• [Instructions for the task]: Copy the records word for word, starting with the line that contains "Locate an element on the screen. This" and going on through the line that contains "This screenshot has width=1344, height=622.".

• [Recorded data]:
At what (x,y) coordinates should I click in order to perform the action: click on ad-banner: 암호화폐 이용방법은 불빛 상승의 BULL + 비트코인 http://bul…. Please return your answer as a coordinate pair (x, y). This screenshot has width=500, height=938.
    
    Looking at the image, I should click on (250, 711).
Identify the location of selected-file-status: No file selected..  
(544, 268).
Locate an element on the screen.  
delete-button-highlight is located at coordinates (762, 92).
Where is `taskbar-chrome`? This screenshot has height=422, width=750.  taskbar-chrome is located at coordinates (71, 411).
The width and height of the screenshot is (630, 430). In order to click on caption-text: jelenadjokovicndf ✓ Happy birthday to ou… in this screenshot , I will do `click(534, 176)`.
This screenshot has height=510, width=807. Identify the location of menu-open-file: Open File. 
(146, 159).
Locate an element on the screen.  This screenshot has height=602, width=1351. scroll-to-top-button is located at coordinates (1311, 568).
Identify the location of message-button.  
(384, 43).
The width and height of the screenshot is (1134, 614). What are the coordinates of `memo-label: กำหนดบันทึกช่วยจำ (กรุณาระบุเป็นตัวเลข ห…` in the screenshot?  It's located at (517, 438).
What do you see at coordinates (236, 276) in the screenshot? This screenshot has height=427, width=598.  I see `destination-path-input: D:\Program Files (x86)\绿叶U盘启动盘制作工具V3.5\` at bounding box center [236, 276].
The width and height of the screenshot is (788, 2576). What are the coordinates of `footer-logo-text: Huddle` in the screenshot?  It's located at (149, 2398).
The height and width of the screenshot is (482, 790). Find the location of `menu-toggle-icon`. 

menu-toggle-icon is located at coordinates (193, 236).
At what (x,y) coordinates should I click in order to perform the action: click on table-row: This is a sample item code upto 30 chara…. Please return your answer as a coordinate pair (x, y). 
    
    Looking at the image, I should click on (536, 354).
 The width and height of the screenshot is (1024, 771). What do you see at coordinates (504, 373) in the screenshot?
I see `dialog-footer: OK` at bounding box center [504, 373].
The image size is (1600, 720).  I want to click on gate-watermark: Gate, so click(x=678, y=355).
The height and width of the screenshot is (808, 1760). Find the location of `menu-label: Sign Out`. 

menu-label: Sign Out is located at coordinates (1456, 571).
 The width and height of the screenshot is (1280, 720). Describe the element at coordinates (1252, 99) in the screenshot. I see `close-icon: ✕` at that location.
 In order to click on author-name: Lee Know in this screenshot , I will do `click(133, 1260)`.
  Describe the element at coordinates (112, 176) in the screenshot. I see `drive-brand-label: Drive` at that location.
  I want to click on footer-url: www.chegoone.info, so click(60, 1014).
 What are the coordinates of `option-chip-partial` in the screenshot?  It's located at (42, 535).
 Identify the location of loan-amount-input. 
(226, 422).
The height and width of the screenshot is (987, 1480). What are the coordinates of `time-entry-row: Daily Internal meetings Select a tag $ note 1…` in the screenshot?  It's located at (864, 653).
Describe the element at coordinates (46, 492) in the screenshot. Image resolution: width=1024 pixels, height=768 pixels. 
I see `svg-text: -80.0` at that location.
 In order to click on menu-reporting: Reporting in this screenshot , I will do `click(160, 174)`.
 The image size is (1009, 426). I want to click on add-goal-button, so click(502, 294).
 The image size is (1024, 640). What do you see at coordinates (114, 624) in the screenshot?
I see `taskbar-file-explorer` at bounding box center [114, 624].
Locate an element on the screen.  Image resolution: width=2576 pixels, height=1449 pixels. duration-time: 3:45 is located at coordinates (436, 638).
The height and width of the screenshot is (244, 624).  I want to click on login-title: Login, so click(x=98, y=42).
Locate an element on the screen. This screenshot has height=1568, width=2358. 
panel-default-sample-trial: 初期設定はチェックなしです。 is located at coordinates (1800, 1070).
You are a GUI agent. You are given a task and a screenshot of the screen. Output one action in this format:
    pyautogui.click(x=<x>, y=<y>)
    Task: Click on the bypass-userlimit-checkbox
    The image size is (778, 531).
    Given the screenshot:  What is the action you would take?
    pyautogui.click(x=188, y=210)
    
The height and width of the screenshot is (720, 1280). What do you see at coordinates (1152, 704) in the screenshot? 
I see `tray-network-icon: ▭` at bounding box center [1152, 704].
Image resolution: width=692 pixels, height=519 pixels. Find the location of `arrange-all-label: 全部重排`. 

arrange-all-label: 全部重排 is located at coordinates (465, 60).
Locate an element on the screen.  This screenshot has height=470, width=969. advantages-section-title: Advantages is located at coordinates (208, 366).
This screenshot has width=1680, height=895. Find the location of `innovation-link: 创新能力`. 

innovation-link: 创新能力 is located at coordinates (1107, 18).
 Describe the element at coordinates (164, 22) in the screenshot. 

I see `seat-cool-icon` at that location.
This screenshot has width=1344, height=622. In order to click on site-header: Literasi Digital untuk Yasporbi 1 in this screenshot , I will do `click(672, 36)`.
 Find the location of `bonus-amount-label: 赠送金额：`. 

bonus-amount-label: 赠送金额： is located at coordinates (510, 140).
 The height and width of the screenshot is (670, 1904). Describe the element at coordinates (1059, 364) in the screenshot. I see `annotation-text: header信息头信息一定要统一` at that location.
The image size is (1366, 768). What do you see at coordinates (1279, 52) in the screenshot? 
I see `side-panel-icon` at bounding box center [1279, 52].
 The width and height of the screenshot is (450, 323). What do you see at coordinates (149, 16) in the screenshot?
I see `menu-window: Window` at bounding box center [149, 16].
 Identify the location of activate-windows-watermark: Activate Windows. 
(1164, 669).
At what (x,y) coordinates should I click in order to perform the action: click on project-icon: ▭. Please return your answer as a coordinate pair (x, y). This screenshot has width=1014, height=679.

• [The answer]:
Locate an element on the screen. This screenshot has height=1568, width=2358. 
panel-default-sample-trial: 初期設定はチェックなしです。 is located at coordinates (1800, 1070).
You are a GUI agent. You are given a task and a screenshot of the screen. Output one action in this format:
    pyautogui.click(x=<x>, y=<y>)
    Task: Click on the bypass-userlimit-checkbox
    The image size is (778, 531).
    Given the screenshot:  What is the action you would take?
    pyautogui.click(x=188, y=210)
    
The height and width of the screenshot is (720, 1280). What do you see at coordinates (1152, 704) in the screenshot? 
I see `tray-network-icon: ▭` at bounding box center [1152, 704].
Image resolution: width=692 pixels, height=519 pixels. Find the location of `arrange-all-label: 全部重排`. 

arrange-all-label: 全部重排 is located at coordinates (465, 60).
Locate an element on the screen.  This screenshot has height=470, width=969. advantages-section-title: Advantages is located at coordinates (208, 366).
This screenshot has width=1680, height=895. Find the location of `innovation-link: 创新能力`. 

innovation-link: 创新能力 is located at coordinates (1107, 18).
 Describe the element at coordinates (164, 22) in the screenshot. 

I see `seat-cool-icon` at that location.
This screenshot has width=1344, height=622. In order to click on site-header: Literasi Digital untuk Yasporbi 1 in this screenshot , I will do `click(672, 36)`.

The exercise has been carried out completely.